[T]he General Assembly’s legal experts have identified some issues with the governor’s proposal to negotiate teacher health benefits at the state level. The analysis also questions how much money the plan would save.
The Legislative Council looked at the plan at the request of Senate President Tim Ashe, D/P-Chittenden, who has offered a counterproposal that Gov. Phil Scott has rejected.
“With respect to labor relations, there are legal questions regarding how the negotiations would occur between the Governor and the school employees unions,” the Legislative Council document states.
It also explains that teachers may not be able to strike based on health care if they are negotiating with the governor.
Current health care plans will be replaced at the end of this year because of changes under the Affordable Care Act.
Since the changeover will occur halfway through the fiscal year, on Jan. 1, there is the potential for only $13 million in savings for the first fiscal year, but $26 million in the full calendar year.
“There is significant question regarding how much savings will actually be realized and how a shortfall in projected savings would be addressed,” the memo states. It also says there are concerns about how to ensure school districts don’t simply apply savings to other spending priorities.
Some have raised the question of a statewide teacher strike over health care. But the Legislative Council says teachers would likely be found in breach of labor law in that case.
Under labor law that governs state employees, if there is an impasse, the parties go to mediation and fact finding and then binding arbitration, meaning they cannot deadlock.
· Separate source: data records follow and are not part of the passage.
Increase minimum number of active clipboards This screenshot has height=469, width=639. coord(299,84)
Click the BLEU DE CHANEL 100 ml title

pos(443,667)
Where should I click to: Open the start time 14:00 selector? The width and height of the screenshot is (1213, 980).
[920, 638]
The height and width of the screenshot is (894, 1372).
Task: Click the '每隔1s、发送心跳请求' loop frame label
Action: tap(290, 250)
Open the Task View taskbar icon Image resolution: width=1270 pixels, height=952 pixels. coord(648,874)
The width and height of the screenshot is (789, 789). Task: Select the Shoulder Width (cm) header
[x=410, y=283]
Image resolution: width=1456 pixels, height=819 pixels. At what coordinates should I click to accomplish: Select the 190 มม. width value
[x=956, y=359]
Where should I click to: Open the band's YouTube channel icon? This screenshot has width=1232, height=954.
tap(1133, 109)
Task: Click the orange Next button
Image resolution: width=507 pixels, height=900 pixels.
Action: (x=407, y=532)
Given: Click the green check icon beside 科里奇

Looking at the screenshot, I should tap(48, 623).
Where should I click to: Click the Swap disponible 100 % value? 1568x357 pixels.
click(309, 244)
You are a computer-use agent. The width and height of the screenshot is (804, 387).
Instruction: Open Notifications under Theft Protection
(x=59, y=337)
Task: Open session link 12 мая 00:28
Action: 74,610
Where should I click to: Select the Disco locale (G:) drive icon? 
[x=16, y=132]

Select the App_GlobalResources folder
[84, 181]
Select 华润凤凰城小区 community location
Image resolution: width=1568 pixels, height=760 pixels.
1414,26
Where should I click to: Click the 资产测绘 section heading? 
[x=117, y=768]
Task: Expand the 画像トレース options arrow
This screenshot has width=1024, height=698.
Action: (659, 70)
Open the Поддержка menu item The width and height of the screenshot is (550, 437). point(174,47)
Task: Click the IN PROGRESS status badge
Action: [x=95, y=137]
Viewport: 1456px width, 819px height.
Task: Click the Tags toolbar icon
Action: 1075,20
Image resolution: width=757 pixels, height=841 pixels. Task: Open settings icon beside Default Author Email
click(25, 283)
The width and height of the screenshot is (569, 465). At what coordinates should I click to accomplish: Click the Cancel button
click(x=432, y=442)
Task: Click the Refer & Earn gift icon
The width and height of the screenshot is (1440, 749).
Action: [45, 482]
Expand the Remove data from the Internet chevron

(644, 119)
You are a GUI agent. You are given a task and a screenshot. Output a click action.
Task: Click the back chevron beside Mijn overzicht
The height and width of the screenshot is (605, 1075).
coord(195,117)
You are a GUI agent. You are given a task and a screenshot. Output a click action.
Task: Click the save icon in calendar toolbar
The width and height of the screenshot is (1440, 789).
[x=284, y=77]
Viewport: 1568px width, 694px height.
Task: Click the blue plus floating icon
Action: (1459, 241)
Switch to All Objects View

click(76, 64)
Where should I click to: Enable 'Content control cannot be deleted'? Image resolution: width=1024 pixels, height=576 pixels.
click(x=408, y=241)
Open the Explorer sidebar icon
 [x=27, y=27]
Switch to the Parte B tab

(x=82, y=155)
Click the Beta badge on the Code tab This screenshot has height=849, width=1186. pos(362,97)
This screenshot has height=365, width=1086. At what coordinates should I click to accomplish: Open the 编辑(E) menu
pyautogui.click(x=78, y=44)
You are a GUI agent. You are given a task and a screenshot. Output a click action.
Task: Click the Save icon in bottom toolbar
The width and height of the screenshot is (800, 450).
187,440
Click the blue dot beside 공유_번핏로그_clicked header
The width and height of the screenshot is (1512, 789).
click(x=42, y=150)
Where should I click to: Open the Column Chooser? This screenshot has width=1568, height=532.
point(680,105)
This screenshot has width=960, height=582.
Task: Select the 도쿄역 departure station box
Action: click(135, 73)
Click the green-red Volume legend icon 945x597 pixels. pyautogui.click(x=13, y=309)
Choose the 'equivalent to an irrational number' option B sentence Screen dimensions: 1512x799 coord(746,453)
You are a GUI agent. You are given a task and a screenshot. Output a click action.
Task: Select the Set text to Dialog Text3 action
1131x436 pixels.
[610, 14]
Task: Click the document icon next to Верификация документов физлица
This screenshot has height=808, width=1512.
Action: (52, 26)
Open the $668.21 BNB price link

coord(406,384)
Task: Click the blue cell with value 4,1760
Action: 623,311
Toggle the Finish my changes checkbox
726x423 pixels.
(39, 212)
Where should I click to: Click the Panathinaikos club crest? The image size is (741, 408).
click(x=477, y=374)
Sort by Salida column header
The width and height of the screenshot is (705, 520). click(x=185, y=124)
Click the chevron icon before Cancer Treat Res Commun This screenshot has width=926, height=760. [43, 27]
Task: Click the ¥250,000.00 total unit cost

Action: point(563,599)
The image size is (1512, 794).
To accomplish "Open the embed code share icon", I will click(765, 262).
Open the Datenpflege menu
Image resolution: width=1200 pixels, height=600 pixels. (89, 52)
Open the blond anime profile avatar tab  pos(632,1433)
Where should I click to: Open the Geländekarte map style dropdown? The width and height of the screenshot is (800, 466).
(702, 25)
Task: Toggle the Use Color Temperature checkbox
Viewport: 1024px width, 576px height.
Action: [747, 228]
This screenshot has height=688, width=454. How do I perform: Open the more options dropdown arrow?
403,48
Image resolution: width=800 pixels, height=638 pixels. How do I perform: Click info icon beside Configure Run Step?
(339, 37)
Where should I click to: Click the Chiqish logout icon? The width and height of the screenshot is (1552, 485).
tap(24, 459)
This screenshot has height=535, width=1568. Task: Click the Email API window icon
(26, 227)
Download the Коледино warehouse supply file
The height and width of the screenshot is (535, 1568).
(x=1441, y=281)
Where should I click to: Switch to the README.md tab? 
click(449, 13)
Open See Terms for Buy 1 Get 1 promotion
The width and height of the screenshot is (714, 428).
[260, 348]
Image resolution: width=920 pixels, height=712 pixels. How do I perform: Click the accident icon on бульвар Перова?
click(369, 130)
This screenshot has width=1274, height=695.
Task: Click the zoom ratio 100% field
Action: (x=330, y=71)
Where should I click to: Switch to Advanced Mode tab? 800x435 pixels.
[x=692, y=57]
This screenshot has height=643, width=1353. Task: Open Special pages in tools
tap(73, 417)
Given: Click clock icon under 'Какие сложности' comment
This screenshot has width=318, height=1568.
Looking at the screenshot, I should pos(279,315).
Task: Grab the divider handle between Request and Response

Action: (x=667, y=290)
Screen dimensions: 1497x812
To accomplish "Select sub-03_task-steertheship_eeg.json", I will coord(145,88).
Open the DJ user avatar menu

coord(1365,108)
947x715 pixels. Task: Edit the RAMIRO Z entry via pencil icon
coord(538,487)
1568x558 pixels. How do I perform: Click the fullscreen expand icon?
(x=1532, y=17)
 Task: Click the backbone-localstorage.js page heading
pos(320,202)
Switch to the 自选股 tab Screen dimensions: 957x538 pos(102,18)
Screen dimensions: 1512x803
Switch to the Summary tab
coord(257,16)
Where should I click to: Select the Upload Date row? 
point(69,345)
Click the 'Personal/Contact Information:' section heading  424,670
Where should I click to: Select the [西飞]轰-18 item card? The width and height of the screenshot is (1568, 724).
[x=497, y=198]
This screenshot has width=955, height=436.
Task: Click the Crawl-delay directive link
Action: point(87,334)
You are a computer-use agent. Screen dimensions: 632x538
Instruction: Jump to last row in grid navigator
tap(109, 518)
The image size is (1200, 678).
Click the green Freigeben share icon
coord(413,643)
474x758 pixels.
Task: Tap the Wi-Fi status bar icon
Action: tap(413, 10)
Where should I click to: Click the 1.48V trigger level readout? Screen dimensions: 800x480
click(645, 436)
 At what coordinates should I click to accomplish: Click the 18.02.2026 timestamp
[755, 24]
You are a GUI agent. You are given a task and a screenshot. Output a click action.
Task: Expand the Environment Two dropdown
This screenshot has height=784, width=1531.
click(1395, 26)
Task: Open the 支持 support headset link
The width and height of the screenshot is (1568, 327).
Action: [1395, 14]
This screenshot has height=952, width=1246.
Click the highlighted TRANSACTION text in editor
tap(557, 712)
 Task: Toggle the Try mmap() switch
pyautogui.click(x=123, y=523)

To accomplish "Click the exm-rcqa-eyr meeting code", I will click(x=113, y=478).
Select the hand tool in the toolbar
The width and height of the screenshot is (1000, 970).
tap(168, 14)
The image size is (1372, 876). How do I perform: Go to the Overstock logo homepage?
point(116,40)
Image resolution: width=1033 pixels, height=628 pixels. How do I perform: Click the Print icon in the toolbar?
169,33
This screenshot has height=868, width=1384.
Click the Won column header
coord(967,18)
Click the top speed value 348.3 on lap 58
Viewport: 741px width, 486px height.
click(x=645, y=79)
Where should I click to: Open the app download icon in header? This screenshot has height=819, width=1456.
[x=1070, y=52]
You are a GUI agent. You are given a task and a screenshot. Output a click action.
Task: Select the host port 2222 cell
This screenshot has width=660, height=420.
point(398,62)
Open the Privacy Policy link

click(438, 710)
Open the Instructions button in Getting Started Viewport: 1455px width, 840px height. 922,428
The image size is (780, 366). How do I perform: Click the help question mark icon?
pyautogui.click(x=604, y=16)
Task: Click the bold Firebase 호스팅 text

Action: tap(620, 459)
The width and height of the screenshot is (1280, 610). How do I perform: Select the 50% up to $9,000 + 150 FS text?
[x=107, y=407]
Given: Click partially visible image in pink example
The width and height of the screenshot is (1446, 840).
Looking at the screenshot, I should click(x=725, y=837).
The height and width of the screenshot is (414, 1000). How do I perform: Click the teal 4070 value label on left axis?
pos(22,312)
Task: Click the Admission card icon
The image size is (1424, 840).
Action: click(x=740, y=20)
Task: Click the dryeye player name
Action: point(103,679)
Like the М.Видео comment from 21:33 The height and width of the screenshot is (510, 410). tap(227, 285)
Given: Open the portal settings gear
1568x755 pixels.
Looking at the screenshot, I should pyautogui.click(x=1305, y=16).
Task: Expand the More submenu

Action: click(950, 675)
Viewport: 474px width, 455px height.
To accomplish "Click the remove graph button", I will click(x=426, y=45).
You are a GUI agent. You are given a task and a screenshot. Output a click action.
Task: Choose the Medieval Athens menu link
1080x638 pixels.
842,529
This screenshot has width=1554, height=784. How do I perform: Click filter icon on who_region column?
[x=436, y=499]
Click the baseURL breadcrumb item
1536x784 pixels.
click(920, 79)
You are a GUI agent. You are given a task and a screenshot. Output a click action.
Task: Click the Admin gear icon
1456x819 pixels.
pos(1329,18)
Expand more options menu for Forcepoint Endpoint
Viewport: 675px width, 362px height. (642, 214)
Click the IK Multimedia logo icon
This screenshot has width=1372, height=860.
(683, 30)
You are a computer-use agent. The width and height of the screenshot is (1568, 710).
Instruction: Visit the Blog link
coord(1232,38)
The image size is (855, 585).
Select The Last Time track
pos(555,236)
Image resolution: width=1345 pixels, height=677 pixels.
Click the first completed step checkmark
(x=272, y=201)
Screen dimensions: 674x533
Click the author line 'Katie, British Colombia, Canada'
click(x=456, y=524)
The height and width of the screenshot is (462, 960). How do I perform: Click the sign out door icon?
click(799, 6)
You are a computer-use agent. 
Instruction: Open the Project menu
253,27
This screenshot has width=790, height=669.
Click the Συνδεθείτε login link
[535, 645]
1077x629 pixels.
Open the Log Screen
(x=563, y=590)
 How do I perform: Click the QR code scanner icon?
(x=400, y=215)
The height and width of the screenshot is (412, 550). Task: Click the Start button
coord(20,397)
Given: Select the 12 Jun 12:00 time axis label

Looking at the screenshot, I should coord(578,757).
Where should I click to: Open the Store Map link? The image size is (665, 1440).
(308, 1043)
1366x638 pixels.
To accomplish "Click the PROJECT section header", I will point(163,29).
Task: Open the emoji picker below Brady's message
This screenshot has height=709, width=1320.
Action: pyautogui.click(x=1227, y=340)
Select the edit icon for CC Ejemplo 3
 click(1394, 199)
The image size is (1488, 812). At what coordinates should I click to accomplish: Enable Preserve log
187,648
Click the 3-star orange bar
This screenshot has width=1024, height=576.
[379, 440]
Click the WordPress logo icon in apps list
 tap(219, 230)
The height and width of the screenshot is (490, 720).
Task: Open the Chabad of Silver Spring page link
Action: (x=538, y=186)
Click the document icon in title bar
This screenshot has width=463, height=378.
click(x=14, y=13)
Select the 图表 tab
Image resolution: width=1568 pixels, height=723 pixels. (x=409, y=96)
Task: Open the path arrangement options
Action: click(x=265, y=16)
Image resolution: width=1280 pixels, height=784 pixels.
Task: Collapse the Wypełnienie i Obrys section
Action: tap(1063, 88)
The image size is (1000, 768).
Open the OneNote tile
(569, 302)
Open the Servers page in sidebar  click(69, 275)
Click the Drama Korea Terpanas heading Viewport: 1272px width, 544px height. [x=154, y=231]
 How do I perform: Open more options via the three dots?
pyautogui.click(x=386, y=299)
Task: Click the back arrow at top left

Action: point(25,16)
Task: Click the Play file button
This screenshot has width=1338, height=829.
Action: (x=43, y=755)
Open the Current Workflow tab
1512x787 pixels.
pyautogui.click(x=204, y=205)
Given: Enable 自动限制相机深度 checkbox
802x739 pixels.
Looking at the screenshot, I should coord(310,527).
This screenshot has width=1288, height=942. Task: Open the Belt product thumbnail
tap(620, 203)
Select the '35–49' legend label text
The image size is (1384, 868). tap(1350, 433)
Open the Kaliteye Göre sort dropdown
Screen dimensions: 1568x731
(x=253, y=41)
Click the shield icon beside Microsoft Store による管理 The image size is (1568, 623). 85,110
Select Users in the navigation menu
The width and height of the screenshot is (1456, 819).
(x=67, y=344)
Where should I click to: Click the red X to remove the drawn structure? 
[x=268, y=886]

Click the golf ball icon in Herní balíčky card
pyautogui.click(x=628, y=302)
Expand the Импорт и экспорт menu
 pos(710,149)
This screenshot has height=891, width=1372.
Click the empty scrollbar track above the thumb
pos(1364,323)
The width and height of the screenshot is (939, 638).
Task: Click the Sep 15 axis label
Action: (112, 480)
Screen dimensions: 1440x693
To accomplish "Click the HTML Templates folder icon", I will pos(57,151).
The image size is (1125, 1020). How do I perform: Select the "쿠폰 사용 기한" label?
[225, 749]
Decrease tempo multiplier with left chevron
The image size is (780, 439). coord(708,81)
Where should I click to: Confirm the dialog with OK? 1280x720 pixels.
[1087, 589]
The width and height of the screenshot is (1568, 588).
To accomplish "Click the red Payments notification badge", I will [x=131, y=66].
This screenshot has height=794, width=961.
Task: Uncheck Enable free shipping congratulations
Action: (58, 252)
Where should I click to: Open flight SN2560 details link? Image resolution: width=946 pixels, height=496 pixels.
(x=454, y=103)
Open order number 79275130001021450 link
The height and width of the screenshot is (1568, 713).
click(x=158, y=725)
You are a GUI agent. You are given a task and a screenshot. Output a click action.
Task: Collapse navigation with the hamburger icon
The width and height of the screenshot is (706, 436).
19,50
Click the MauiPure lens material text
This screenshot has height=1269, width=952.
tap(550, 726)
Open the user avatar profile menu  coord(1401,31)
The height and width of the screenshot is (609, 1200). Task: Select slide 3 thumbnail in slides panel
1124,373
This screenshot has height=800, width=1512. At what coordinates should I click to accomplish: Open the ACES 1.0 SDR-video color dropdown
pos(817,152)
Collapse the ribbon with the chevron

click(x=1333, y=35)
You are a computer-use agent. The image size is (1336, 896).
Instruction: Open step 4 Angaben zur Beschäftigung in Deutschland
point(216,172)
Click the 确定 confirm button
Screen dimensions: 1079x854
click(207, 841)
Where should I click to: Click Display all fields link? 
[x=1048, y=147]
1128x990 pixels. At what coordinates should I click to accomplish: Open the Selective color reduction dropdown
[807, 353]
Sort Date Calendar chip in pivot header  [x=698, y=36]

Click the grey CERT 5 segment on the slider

The health care proposals put forward incorporate these same procedures, implying that impasse must be resolved without resorting to either an imposition of a contract or a strike.
This makes it “reasonably likely that a strike in relation to statewide negotiations would be found unlawful,” the legal analysis states.
Other points the lawyers picked up on include:
- Employees in private schools would be subject to the health care negotiations but may not be part of a union and would not have a voice at the table.
- Both Senate and House amendments put forward on behalf of the governor’s proposal require a majority of teachers to vote for a contract to ratify it. But they don’t specify how that vote would work, and it is conceivable teachers in a school district could vote against it but be bound to it because teachers statewide endorsed the proposal.
Scott remains confident in his proposal, according to Rebecca Kelley, his spokesperson. “We worked with Leg Council on the language we put forward, and all the questions were answered in the legislation,” she said.
Several school districts have already completed contract negotiations, and the governor is concerned about putting off this decision much longer, Kelley said. “The governor is serious about achieving these savings for taxpayers while holding harmless teachers. We need serious action towards a resolution for all Vermonters,” she said.
Each day of delay risks taxpayer dollars, she said, referring to another contract that has finished bargaining. Nine local school districts have now finished.